Product Concepts are the blueprints from which our software requirements are built. They can determine large amounts of effort needed for requirements gathering, building, and shaping, and keep projects aligned under a single banner. There are various approaches to understanding the Product Concept from a requirements perspective, but there are essentially two fundamental approaches from which to build a Product Concept. First you have what I would call an “inductive” approach. You go and collect requirements and, piece by piece, you build a product concept from which to derive more requirements. A second approach is what I would call “deductive”, you start with a product concept and ask various stakeholders what they desire, detracting from the product concept until you have a solid view of the product that is wanted. There are pit-falls to both approaches, but they can be mitigated through the Business Objectives Model.
So far so good, but let’s try and put some visuals to this.

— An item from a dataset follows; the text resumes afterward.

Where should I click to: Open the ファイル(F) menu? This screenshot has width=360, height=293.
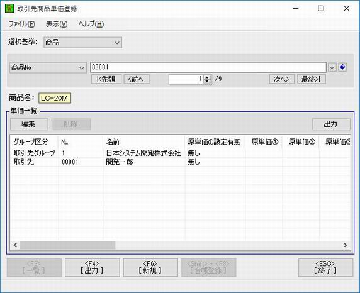coord(22,24)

Let us pretend that the above image is a representation of your requirements gathering. Each dot represents a requirement and its location would be its taxonomy, maybe connecting a few here and there as you undergo requirements discovery. However, there is no shape. The pitfall is obvious with this approach – Even if you were to derive a shape (product concept) through arbitrary association, can you 100% assert that this is what it is supposed to be?
Here, the product concept has been derived, nearly arbitrarily, through the connections of the requirements that were gathered. This is clearly an elephant. However, the approach to get to the elephant leaves a lot of gaps that could be missing. Is that how long the trunk should be? Are there 3 legs, or 4? These are the questions that a business analyst would continue to ask to get closer and closer to an entire view. However, as we’ve already demonstrated, there is no possible way a 100% view can be derived since the approach adds from the bottom-up. In fact, 100% is in no way defined. Perhaps at this point one may decide to choose the elephant as the product concept, and begin the deductive approach.

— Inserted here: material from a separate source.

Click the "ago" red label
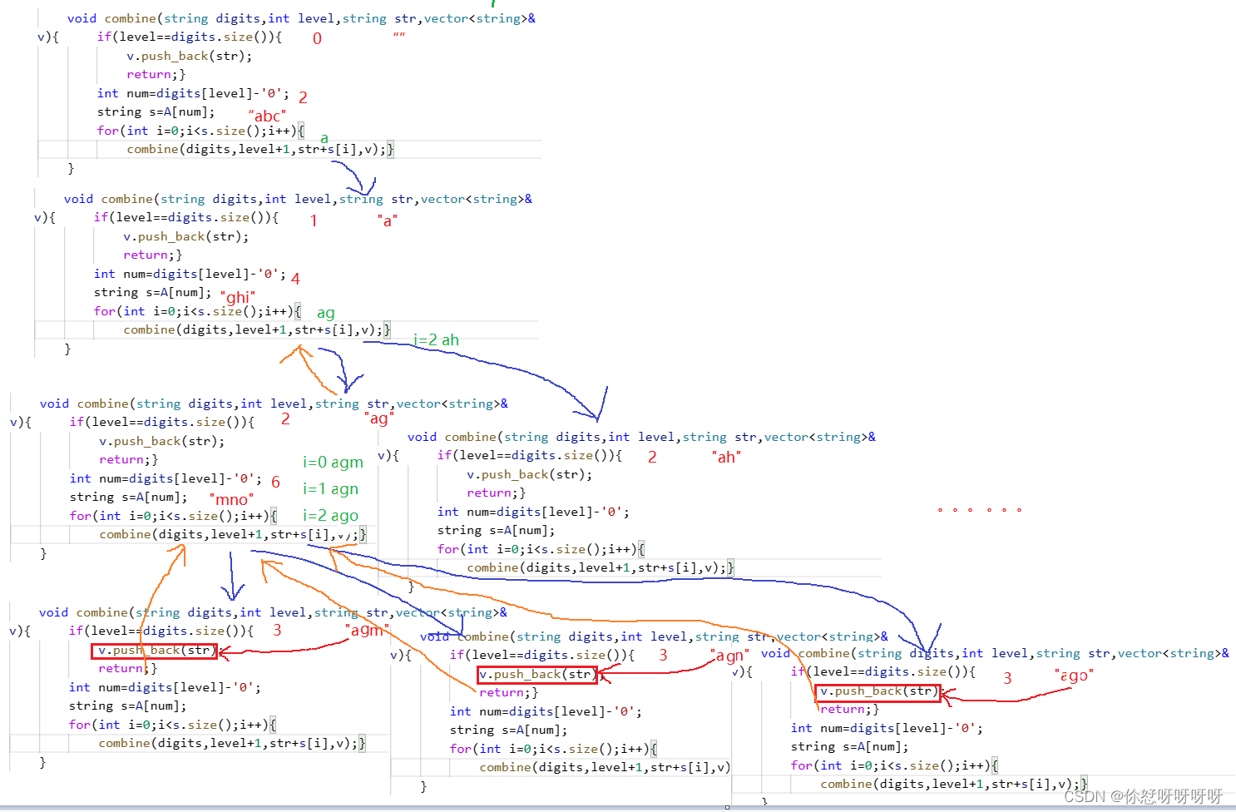The image size is (1236, 812). [1074, 676]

This is an elephant, and it is our product concept. As you can see the elephant is complete, we have started with the idea (the form of the elephant) which is vague, wholly-encompassing, and gigantic. Here we can take our elephant to our stakeholders and ask, “What do we need to remove from the elephant to make it the elephant we want?” This approach also helps with scope control and prioritization. If a stakeholder says, “That elephant needs a horn on its nose,” you can politely inform them that elephants don’t have horns on their noses, but that rhinoceroses do.
The Business Objectives Model is a separate exercise to discovering your product concept, but it does not necessarily begin with requirements or a product concept. It begins with problems. The discussions of “What is wrong with your business?” leads to answers that assist in defining the product concept more thoroughly, completely align with the true troubles of the business, and eventually lead to true solutions to those problems. Imagine your stakeholders tell you that they need claws, large teeth, orange and black striped fur, and that they needed it to be an elephant. This, unfortunately, is the state of most businesses, and a large reason why projects fail from scope creep and budget issues.
This is not an elephant. This is a tiger. Does your business need a tiger but demand an elephant? Construct a Business Objectives Model, going through the complete exercise of defining your business problems, your business objectives, tying everything to money, and ideate the product concept from those, then show it to your business stakeholders. With any luck you might be able to save your company a lot of money. Oh, and you get a tiger too.